» **RECORDED INFORMATION**
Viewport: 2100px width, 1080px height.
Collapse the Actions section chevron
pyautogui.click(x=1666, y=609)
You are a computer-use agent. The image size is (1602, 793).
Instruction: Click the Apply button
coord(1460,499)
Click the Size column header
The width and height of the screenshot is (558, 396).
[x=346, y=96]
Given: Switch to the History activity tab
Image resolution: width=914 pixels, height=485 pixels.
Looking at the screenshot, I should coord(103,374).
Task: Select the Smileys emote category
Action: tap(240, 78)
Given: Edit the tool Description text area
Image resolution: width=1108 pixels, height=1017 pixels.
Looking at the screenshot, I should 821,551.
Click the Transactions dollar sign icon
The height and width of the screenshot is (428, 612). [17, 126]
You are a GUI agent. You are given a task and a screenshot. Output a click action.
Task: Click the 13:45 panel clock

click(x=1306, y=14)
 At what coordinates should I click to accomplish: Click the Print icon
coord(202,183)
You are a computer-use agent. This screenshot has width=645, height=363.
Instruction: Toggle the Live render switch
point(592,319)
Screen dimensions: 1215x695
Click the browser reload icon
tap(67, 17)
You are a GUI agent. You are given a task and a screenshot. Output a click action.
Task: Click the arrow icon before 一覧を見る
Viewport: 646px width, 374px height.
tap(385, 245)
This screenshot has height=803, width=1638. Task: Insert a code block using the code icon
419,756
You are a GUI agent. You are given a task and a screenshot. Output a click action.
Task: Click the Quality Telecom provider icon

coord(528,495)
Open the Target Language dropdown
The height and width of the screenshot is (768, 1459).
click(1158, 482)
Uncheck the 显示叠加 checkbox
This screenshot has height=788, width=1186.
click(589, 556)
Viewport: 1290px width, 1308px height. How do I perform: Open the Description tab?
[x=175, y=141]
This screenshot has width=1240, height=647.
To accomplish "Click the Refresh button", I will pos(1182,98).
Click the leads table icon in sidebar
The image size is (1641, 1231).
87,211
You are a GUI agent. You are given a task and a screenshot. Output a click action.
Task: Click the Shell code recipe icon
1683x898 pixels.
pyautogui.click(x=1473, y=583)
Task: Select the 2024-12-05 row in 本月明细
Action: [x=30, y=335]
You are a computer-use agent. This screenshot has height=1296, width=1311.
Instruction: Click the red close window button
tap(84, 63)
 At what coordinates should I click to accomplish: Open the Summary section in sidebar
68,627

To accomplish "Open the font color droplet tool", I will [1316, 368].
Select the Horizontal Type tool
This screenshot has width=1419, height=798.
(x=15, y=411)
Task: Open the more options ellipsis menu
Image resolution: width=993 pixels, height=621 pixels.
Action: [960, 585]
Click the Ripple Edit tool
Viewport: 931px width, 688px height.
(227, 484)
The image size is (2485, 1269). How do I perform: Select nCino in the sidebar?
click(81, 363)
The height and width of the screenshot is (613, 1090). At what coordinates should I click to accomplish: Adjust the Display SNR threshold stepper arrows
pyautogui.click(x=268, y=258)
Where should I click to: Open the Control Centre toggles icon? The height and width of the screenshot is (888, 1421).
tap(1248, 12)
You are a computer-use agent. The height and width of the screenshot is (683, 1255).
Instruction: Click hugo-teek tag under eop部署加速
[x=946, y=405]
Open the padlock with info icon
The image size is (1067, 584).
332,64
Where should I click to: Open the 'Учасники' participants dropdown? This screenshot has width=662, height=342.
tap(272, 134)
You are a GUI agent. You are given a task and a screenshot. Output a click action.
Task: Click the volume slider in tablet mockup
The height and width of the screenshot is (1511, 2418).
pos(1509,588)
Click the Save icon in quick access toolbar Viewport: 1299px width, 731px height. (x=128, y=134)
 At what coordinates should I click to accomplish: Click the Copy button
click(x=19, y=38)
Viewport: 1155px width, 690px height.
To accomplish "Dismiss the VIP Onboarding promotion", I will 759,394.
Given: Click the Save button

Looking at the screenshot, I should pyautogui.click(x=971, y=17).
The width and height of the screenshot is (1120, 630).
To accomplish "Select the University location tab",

» **WHAT YOU ARE ASKED TO DO**
With no word changed, write the entries out once more.

» **TASK RESULT**
Viewport: 2100px width, 1080px height.
Collapse the Actions section chevron
pyautogui.click(x=1666, y=609)
You are a computer-use agent. The image size is (1602, 793).
Instruction: Click the Apply button
coord(1460,499)
Click the Size column header
The width and height of the screenshot is (558, 396).
[x=346, y=96]
Given: Switch to the History activity tab
Image resolution: width=914 pixels, height=485 pixels.
Looking at the screenshot, I should coord(103,374).
Task: Select the Smileys emote category
Action: tap(240, 78)
Given: Edit the tool Description text area
Image resolution: width=1108 pixels, height=1017 pixels.
Looking at the screenshot, I should 821,551.
Click the Transactions dollar sign icon
The height and width of the screenshot is (428, 612). [17, 126]
You are a GUI agent. You are given a task and a screenshot. Output a click action.
Task: Click the 13:45 panel clock

click(x=1306, y=14)
 At what coordinates should I click to accomplish: Click the Print icon
coord(202,183)
You are a computer-use agent. This screenshot has width=645, height=363.
Instruction: Toggle the Live render switch
point(592,319)
Screen dimensions: 1215x695
Click the browser reload icon
tap(67, 17)
You are a GUI agent. You are given a task and a screenshot. Output a click action.
Task: Click the arrow icon before 一覧を見る
Viewport: 646px width, 374px height.
tap(385, 245)
This screenshot has height=803, width=1638. Task: Insert a code block using the code icon
419,756
You are a GUI agent. You are given a task and a screenshot. Output a click action.
Task: Click the Quality Telecom provider icon

coord(528,495)
Open the Target Language dropdown
The height and width of the screenshot is (768, 1459).
click(1158, 482)
Uncheck the 显示叠加 checkbox
This screenshot has height=788, width=1186.
click(589, 556)
Viewport: 1290px width, 1308px height. How do I perform: Open the Description tab?
[x=175, y=141]
This screenshot has width=1240, height=647.
To accomplish "Click the Refresh button", I will pos(1182,98).
Click the leads table icon in sidebar
The image size is (1641, 1231).
87,211
You are a GUI agent. You are given a task and a screenshot. Output a click action.
Task: Click the Shell code recipe icon
1683x898 pixels.
pyautogui.click(x=1473, y=583)
Task: Select the 2024-12-05 row in 本月明细
Action: [x=30, y=335]
You are a computer-use agent. This screenshot has height=1296, width=1311.
Instruction: Click the red close window button
tap(84, 63)
 At what coordinates should I click to accomplish: Open the Summary section in sidebar
68,627

To accomplish "Open the font color droplet tool", I will [1316, 368].
Select the Horizontal Type tool
This screenshot has width=1419, height=798.
(x=15, y=411)
Task: Open the more options ellipsis menu
Image resolution: width=993 pixels, height=621 pixels.
Action: [960, 585]
Click the Ripple Edit tool
Viewport: 931px width, 688px height.
(227, 484)
The image size is (2485, 1269). How do I perform: Select nCino in the sidebar?
click(81, 363)
The height and width of the screenshot is (613, 1090). At what coordinates should I click to accomplish: Adjust the Display SNR threshold stepper arrows
pyautogui.click(x=268, y=258)
Where should I click to: Open the Control Centre toggles icon? The height and width of the screenshot is (888, 1421).
tap(1248, 12)
You are a computer-use agent. The height and width of the screenshot is (683, 1255).
Instruction: Click hugo-teek tag under eop部署加速
[x=946, y=405]
Open the padlock with info icon
The image size is (1067, 584).
332,64
Where should I click to: Open the 'Учасники' participants dropdown? This screenshot has width=662, height=342.
tap(272, 134)
You are a GUI agent. You are given a task and a screenshot. Output a click action.
Task: Click the volume slider in tablet mockup
The height and width of the screenshot is (1511, 2418).
pos(1509,588)
Click the Save icon in quick access toolbar Viewport: 1299px width, 731px height. (x=128, y=134)
 At what coordinates should I click to accomplish: Click the Copy button
click(x=19, y=38)
Viewport: 1155px width, 690px height.
To accomplish "Dismiss the VIP Onboarding promotion", I will 759,394.
Given: Click the Save button

Looking at the screenshot, I should pyautogui.click(x=971, y=17).
The width and height of the screenshot is (1120, 630).
To accomplish "Select the University location tab",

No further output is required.